For this reason I hate it when people tell me I can’t do something. The quickest way to earn my eternal ire is by telling me I’m “not cut out for something”. I never thought of myself as someone who could rock climb, that was always something cooler/stronger people did. One year I gave it a try and I SUCKED at first. I really, really, sucked. I couldn’t even climb the most modest rock face, literally. It was embarrassing to even try in front of all these guys who could scale a crag face like spiderman in seconds (one guy in particular I swear must of been an experiment in human/monkey hybrids by the university). By the end of that same year I was out-climbing some of those same veterans (and I loved the looks from hikers as they pointed and thought I was crazy!).

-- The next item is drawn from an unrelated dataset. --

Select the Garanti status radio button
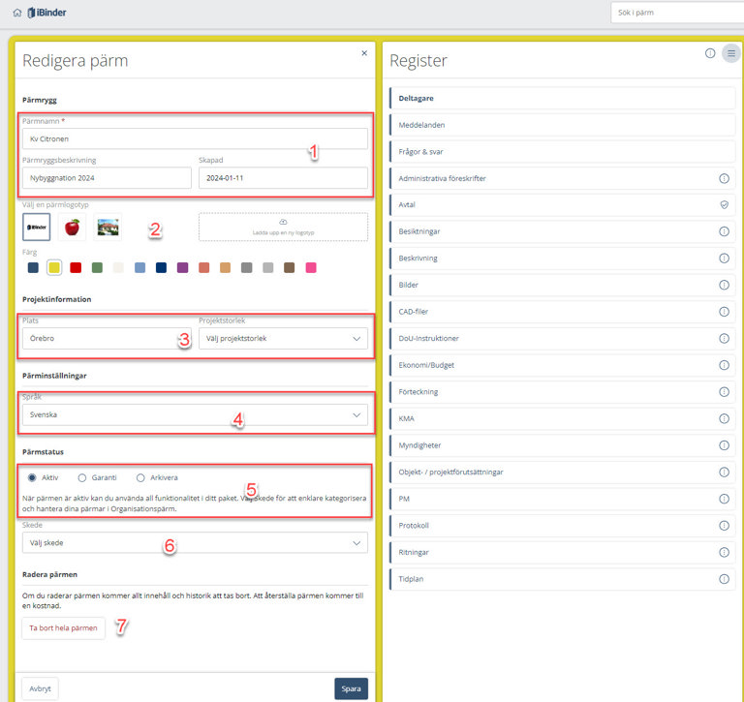Viewport: 744px width, 702px height. 82,477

My point is, Witchcraft and spirit work take a lot of hard work and practice. This is why I hate the concept of “Witchblood”. It tend to make one lazy and rely on this “innate talent” BS. I’d take someone who works hard at their craft daily over someone naturally gifted and does nothing with it, any day of the week. This is also why daily practice is so important to me and I get cranky if I don’t get it in. My biggest fear is becoming an “arm chair magician”, someone who just practices their craft on full moons and holidays and reads about it the rest of the time. For me Witchcraft is in the practicing, the mistakes made, the frustrations, the constant burning desire to learn and to Do. There is no substitute for this, no matter how many books or blogs you read, no matter how much you can discuss they intricacies of your pet magical model, etc. Just get in there and do it. Then do it again. Then again. A Witch is what a Witch does.

I love Junipers example of giving offerings for weeks only to finally have a breakthrough in being taught a technique. My experience has been similar. There are long times of spiritual dryness. Going through the motions and not feeling anything. Wondering if your better off giving up? Then finally a breakthrough that makes it all seem worth it.

While I love reading blogs and the like, I think a lot of us get the impression that everyone else out there is doing it effortlessly and doesn’t even need to think about it.  As a result we think that if your not having supper with the gods on a daily basis and talking to spirits every moment of your day when your just starting out, your somehow worthless or not fit for the work. We don’t see all the sweat and hard work that has gone into attaining that level of skill. It’s natural human nature for everyone to write about the successes, those are more interesting. Those successes are the result of lot and lots of practice, frustration, and hard work.

So you want to practice Witchcraft? Then practice it.